Now comes this letter from someone claiming to be Fergus’s son. Gordon, of course, had been born long after Fergus left, but he—as did the rest of his family—mourned this storied uncle. As a child he had heard his father and his remaining uncles and aunts, tears flowing down their cheeks, telling stories of love and the exploits of the vanished brother. They mourned his stature, because he was by far the largest of a family of very large people. They mourned his strength. Even persons who were not members of the McDuff family still told stories of Fergus’s strength. Although Gordon knew that they had probably grown with the telling he knew that the man must have been unusually powerful. They mourned his gentle nature but most of all, they mourned the man.

A strong believer in the intervention of God into the lives of men, Gordon now felt that he was on a divine mission. It had to have been God. The timing was too perfect for it to have been mere chance.

He walked some distance toward what had to be the center of town before he understood the reason for the abandoned train station. He saw a large crowd of people and he heard a man making a speech. Gordon walked toward the crowd, his eyes searching for anyone who looked Indian and when they fell on a lad of about thirteen he walked up to the boy and said, “Aye, laddie, wa be ye name?”

A startled Bruce looked at the man with awe and fear. The man sounded exactly like his father. He even looked like his father. Bruce’s first flickering thought was that it was his father’s ghost, but he just as quickly knew that could not be. Although the man was big, he was not nearly as big as Fergus, and although his mother believed in them, Bruce had long since accepted his father’s thinking on the matter of ghosts and spirits. The one thing Bear Woman could not give up from her childhood religious training was the belief in ghosts and spirits. Their discussions on the subject were the only disagreements Ian and Bruce had ever heard between their parents.

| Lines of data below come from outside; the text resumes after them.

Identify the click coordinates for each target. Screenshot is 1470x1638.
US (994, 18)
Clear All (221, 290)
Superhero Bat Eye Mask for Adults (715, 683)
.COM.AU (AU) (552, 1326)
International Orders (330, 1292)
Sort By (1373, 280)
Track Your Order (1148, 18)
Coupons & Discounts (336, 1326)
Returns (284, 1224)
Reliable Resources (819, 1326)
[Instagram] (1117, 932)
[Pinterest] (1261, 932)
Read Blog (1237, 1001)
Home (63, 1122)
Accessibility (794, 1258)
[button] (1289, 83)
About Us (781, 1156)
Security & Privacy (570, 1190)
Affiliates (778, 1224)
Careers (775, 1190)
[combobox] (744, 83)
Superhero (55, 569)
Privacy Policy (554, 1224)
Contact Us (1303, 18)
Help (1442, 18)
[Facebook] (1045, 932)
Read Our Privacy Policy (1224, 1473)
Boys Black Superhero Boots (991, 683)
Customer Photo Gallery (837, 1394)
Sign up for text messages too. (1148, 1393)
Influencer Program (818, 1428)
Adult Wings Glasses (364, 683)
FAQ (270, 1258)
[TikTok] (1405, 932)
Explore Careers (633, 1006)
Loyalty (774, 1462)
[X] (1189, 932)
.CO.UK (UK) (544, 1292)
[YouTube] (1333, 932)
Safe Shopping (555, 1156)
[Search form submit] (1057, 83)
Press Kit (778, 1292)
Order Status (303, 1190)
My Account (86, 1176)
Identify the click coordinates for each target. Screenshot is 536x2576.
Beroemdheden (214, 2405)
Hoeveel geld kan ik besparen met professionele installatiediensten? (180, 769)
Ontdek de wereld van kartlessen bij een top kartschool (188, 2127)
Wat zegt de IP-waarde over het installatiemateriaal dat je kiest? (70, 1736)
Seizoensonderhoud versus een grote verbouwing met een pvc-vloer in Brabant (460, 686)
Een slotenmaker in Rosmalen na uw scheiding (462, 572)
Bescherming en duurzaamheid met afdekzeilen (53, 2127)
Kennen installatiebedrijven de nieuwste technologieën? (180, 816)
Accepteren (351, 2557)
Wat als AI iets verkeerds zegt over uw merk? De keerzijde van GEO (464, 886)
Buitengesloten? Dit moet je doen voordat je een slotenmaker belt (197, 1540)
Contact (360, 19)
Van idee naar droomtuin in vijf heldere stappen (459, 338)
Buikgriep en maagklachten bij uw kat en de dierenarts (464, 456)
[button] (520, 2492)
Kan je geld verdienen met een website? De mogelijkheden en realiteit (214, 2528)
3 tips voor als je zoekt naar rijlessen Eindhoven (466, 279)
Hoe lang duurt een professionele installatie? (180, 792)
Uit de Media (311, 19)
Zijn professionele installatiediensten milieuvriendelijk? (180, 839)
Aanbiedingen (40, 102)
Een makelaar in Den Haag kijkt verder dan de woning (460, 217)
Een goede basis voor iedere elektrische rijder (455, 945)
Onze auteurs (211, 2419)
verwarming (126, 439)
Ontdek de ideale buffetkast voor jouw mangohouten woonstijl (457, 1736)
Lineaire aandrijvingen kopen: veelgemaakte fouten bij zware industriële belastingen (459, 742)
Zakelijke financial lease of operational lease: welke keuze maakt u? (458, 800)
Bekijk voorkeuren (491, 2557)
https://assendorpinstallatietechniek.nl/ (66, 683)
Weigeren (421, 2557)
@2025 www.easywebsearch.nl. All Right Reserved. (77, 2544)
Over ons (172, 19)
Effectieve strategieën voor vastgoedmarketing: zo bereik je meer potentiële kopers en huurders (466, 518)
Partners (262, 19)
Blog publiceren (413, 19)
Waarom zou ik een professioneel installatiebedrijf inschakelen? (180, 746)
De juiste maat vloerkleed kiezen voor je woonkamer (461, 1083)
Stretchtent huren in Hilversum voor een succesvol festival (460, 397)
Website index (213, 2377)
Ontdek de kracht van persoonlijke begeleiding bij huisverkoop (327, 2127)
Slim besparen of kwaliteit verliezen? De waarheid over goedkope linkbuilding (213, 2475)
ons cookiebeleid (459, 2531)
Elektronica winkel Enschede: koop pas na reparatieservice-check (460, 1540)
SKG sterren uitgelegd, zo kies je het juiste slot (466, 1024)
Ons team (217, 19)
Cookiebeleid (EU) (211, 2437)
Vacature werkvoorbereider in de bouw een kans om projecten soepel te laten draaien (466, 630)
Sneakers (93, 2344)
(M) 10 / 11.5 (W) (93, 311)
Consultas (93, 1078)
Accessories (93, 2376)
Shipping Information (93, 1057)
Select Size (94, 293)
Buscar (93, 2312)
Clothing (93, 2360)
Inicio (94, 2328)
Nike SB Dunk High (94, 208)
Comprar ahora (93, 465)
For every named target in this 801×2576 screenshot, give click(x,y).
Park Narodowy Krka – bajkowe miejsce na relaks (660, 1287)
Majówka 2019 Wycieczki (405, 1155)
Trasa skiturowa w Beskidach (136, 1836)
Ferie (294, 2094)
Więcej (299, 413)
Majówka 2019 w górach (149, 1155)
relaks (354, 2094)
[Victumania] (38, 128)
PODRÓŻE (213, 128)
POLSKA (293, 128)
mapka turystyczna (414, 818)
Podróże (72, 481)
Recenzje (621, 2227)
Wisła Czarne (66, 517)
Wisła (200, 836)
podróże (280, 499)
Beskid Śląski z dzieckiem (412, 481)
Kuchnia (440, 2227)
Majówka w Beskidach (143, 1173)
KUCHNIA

When he got his tongue back, Bruce answered, “Bruce McDuff, sir”.

Gordon McDuff wrapped his arms around the boy and lifted him from the ground in a tremendous bear hug. Bruce felt his face against the man’s and felt tears as he heard the man thanking God before he broke into uncontrollable sobs. Sarah Hatcher’s heart sank. She knew that this stranger was a relative who had come to take her ‘sons’ from her.

It was two days before the boys agreed to return to Scotland with Gordon. It was another full week before they were willing to leave. They had too many friends and, now, loved ones, to whom they had to say goodbye. They had to adjust themselves to more loss, the loss of friends and their surrogate family, and to the excitement of gaining a real family. They had to adjust themselves to the fact that they might never see these loved ones and Carson City again. Ian and Bruce McDuff left Carson City with trepidation but an unexplainable yearning made it impossible for them to stay.

Dodd missed the boys far more than he would have imagined. He had gotten a promise from Gordon that Ian would go to college and he felt some of the same separation pangs for Bruce that he had felt for Pete. Josh explained the boys’ financial situation to Gordon, and he quizzed the man until he was sure of Gordon’s integrity. Josh, too, had come to love those boys and did not want them exploited. Although he was almost nineteen, David Jantz wept when he embraced his friend and said goodbye. The McDuff boys left a very large hole in Carson City.